Eur J Immunol. 2001 Apr;31(4):1173-80. doi: 10.1002/1521-4141(200104)31:4<1173::aid-immu1173>3.0.co;2-9.
The complement receptor 3 (CR3; CD11b/CD18) is present exclusively on leukocytes, particularly on NK cells, monocytes and polymorphonuclear neutrophils. Approximately 10% of peripheral T lymphocytes and, as we found now mainly CD8(+) cells, expressed CD11b. Upon stimulation, however, expression of CD11b was up-regulated also on CD4(+) cells. Stimulation of T cells either by cross-linked anti-CD3 and IL-2 or by mononuclear cells and mitogen yielded up to 28% CD11b(+) T cells. The majority of CD11b(+) T cells also expressed CD56. T cell lines established from healthy donors were also found to express CR3. When restimulated up to 90% of cells became positive for CD11b making those cells an ideal tool for studying the functional role of CD11b. Antibodies to CD11b and bona fide ligands for the complement receptor inhibited the anti-CD3-induced T cell proliferation and as well as IL-2 release. In contrast, proliferation of a CD11b(-) T cell line was not inhibited. Taken together, our data indicate an activation-dependent expression of the complement receptor on T cells and suggest a regulatory function.
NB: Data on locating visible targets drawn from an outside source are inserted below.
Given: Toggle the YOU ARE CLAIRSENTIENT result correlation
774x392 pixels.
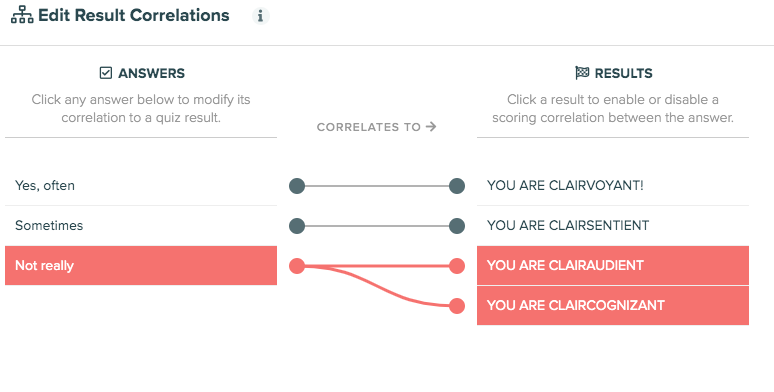Looking at the screenshot, I should point(613,226).
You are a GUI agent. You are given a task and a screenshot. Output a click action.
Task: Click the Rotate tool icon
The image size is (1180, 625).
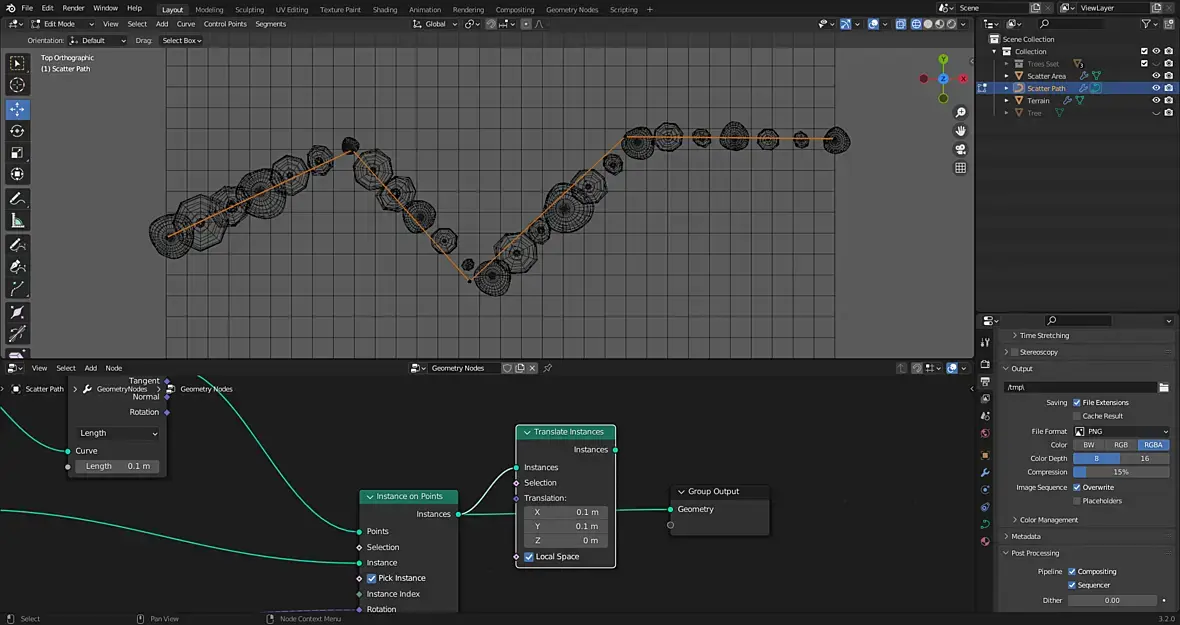point(17,131)
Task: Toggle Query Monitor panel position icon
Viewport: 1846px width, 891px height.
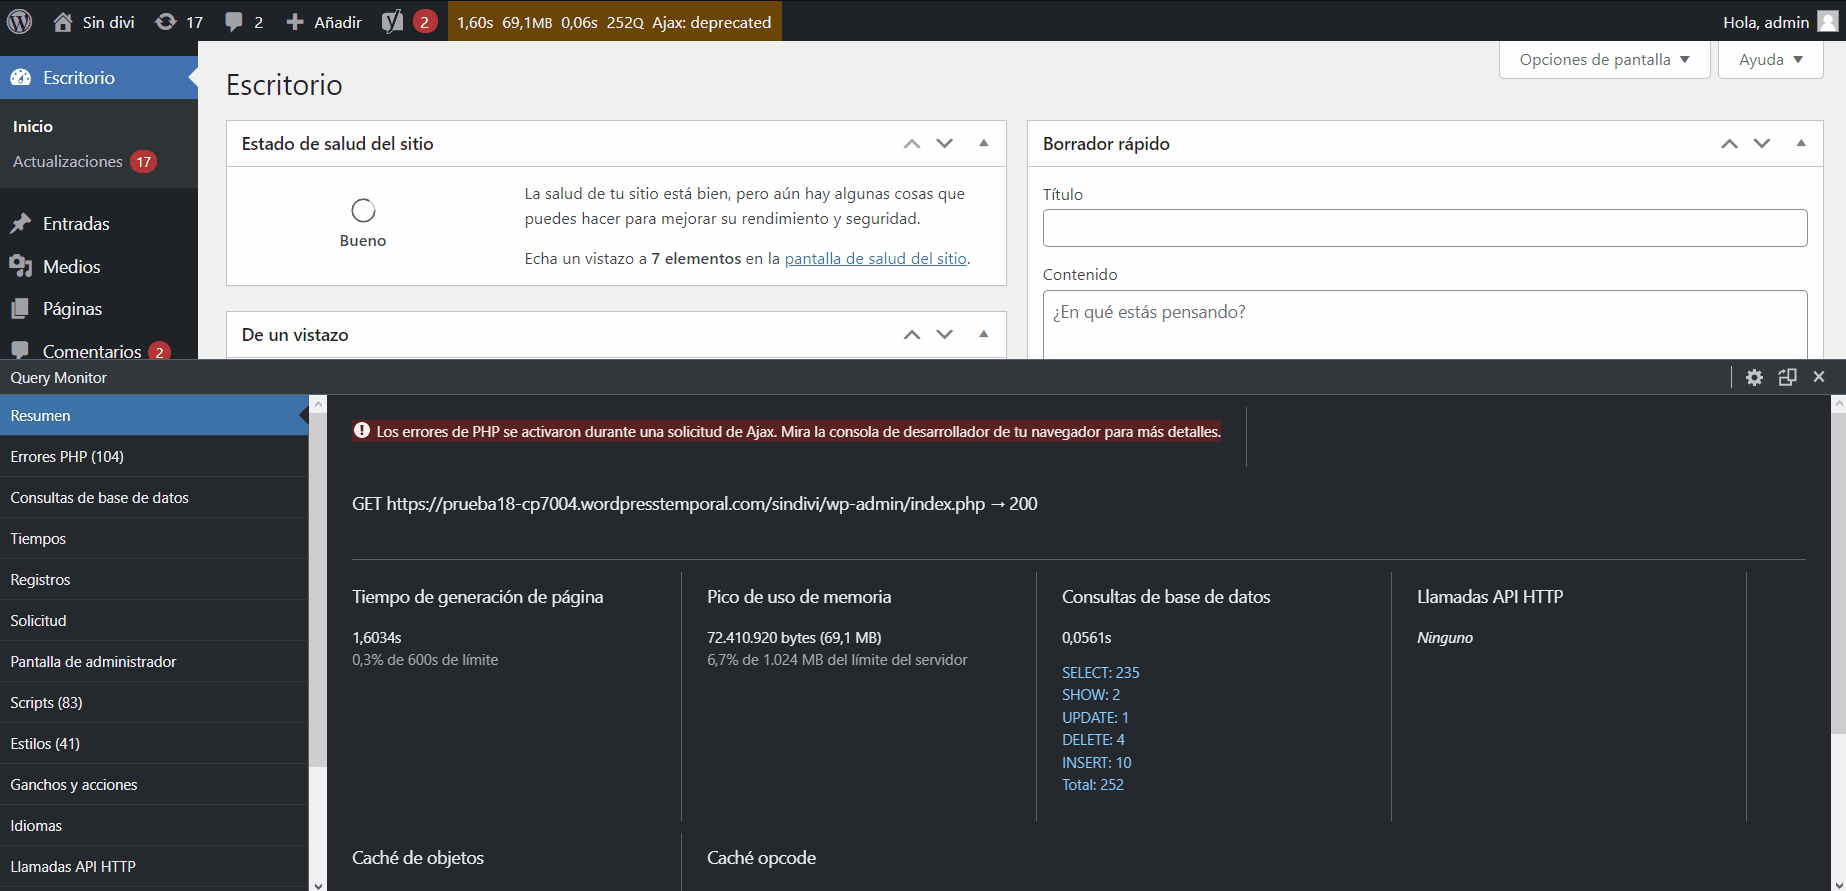Action: (x=1787, y=377)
补体受体3(CR3;CD11b/CD18)仅存在于白细胞上,尤其是自然杀伤细胞、单核细胞和多形核中性粒细胞。大约10%的外周血T淋巴细胞,正如我们现在发现的主要是CD8(+)细胞,表达CD11b。然而,在受到刺激后,CD4(+)细胞上的CD11b表达也会上调。通过交联抗CD3和白细胞介素-2或通过单核细胞和有丝分裂原刺激T细胞,可产生高达28%的CD11b(+) T细胞。大多数CD11b(+) T细胞也表达CD56。从健康供体建立的T细胞系也被发现表达CR3。当再次刺激时,高达90%的细胞对CD11b呈阳性,使这些细胞成为研究CD11b功能作用的理想工具。抗CD11b抗体和补体受体的真正配体抑制了抗CD3诱导的T细胞增殖以及白细胞介素-2的释放。相比之下,CD11b(-) T细胞系的增殖没有受到抑制。综上所述,我们的数据表明补体受体在T细胞上存在激活依赖性表达,并提示其具有调节功能。